__EXTRACT__
-=-=-=-=-

Citizen Klain

Joe Biden, the next president, has selected Ron Klain to be his chief-of-staff. Klain is an old Washington hand with deep ties to Biden. He is the natural choice for chief-of-staff.

I met with Klain in the late 1980s when I was still a Democrat. We discussed the possibility of me working on the Hill.

I found Klain to be intelligent, likeable, and unpretentious. At that time, he had friendly relations with some D.C. conservatives from his time as a Supreme Court clerk for Justice Byron White, if not before.

Michael Scherer profiled Klain in today’s issue of the Washington Post. Scherer paints a glowing portrait. Among other things, he quotes Valerie Jarrett who gives Klain credit for preventing an Ebola outbreak in the U.S.

Missing from Scherer’s piece is any mention of the SARS outbreak. Joe Biden was the point man in dealing with SARS, and Klain was Biden’s go-to guy.

-=-=-=-=-

__DATA SHOWN__
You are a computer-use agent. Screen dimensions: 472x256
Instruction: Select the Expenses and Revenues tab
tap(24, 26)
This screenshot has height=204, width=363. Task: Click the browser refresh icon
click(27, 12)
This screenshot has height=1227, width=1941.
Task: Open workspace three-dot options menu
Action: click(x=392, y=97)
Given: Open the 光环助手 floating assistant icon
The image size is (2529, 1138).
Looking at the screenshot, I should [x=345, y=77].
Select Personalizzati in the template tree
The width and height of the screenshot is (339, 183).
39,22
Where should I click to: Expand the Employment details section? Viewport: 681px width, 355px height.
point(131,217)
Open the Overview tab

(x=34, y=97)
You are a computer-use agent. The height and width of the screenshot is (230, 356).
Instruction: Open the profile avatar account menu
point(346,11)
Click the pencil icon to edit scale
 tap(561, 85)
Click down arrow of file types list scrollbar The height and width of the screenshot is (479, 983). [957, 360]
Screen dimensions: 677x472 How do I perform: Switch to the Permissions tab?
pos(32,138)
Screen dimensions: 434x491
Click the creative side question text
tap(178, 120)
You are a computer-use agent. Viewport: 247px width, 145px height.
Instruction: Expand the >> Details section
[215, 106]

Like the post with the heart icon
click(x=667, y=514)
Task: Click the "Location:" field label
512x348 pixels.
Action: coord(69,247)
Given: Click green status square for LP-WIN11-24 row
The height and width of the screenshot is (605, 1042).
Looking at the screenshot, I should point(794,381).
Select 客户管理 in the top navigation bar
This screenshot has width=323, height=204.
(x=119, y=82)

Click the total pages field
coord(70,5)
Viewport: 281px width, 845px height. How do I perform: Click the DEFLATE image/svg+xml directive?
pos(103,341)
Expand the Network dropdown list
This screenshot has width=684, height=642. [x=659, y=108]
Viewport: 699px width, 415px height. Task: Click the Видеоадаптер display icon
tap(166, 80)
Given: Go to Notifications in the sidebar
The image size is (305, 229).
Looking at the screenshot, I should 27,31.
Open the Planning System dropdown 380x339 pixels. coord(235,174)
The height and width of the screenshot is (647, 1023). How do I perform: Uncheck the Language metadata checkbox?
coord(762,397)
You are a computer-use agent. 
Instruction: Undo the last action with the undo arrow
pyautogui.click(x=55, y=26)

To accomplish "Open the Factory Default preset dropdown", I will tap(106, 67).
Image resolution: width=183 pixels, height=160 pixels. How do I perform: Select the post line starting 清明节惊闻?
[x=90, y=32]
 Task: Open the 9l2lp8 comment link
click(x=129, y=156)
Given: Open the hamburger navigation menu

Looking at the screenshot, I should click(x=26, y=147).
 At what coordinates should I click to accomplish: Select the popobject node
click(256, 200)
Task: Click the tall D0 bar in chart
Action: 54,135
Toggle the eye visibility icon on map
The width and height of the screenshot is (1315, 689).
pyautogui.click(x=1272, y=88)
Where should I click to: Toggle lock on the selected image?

-=-=-=-=-

__WHAT IS EXPECTED__
In the piece on Ron Klain, write out the passage from "I met with Klain" up to and including "Biden’s go-to guy.", substituting "likable" for "likeable".

__WRITTEN RESPONSE__
I met with Klain in the late 1980s when I was still a Democrat. We discussed the possibility of me working on the Hill.

I found Klain to be intelligent, likable, and unpretentious. At that time, he had friendly relations with some D.C. conservatives from his time as a Supreme Court clerk for Justice Byron White, if not before.

Michael Scherer profiled Klain in today’s issue of the Washington Post. Scherer paints a glowing portrait. Among other things, he quotes Valerie Jarrett who gives Klain credit for preventing an Ebola outbreak in the U.S.

Missing from Scherer’s piece is any mention of the SARS outbreak. Joe Biden was the point man in dealing with SARS, and Klain was Biden’s go-to guy.